> _Aim of the exercise_:
Without any of the pictures, print every record below exactly.

> _Task inputs_:
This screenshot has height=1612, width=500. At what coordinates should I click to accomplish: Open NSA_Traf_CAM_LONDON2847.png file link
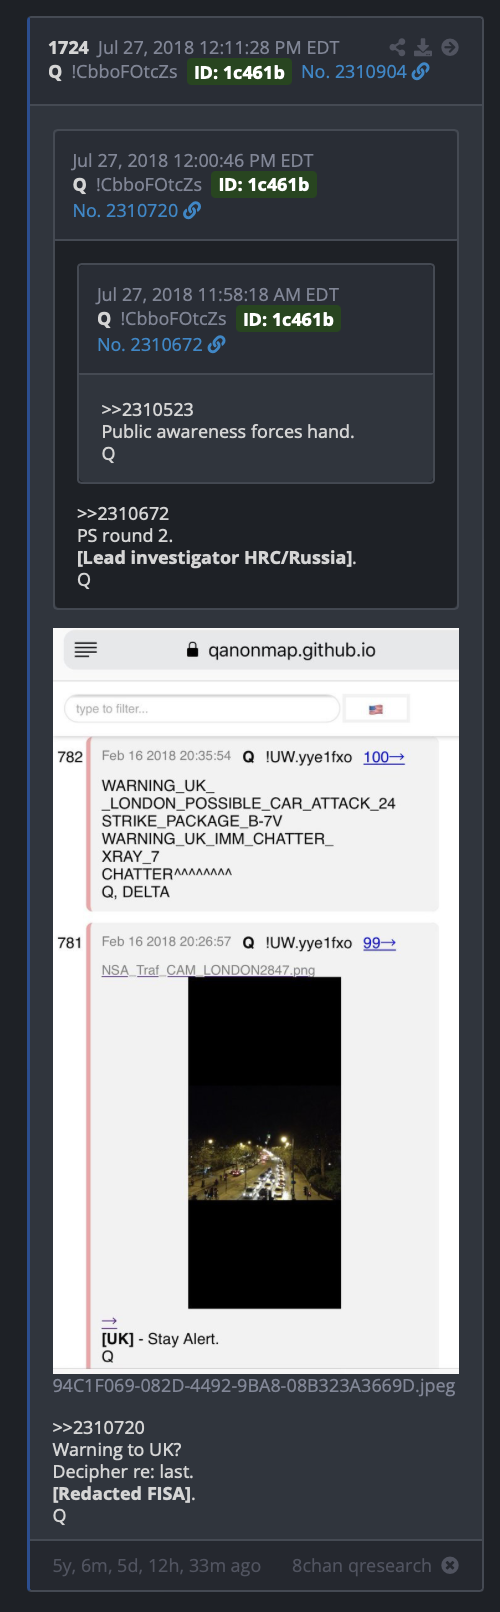[208, 970]
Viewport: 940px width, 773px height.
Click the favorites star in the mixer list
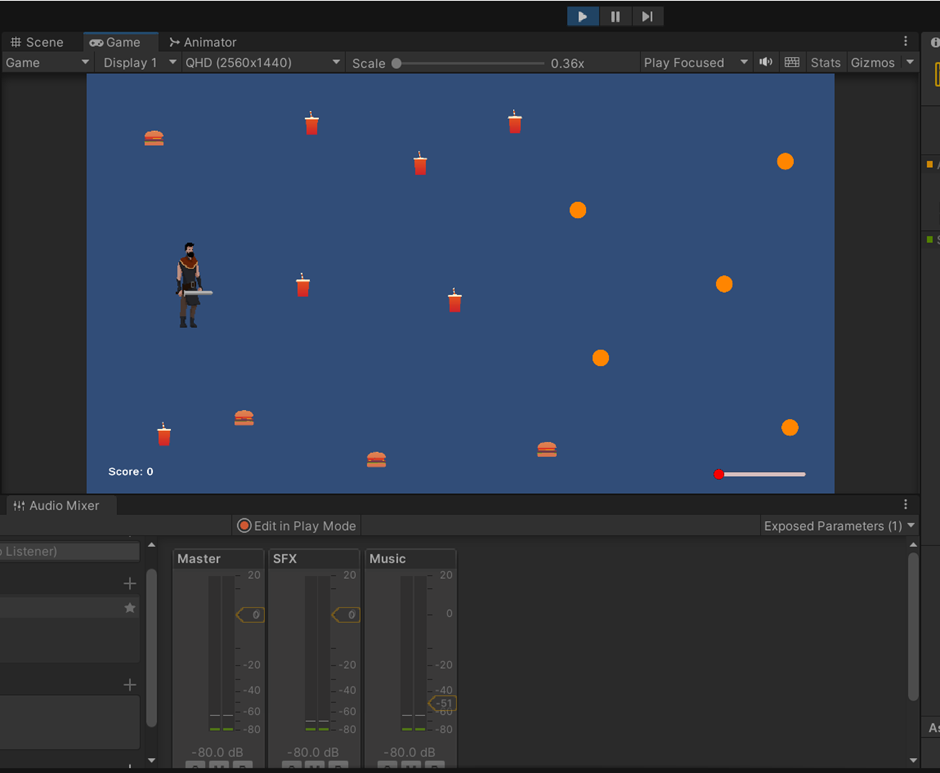click(x=129, y=607)
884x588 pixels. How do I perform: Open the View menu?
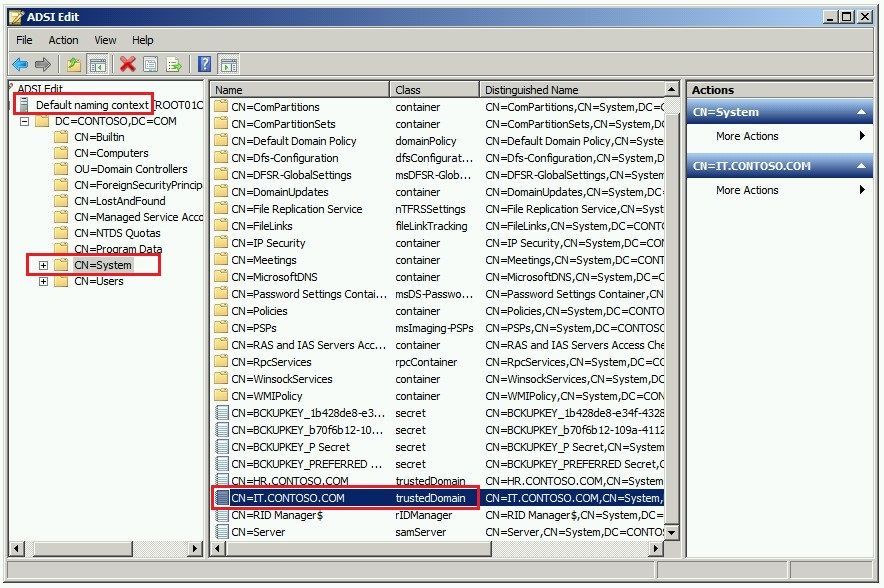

> _Your solution_:
This screenshot has height=1612, width=500. At what coordinates should I click to accomplish: Open NSA_Traf_CAM_LONDON2847.png file link
[208, 970]
Viewport: 940px width, 773px height.
Click the favorites star in the mixer list
click(x=129, y=607)
884x588 pixels. How do I perform: Open the View menu?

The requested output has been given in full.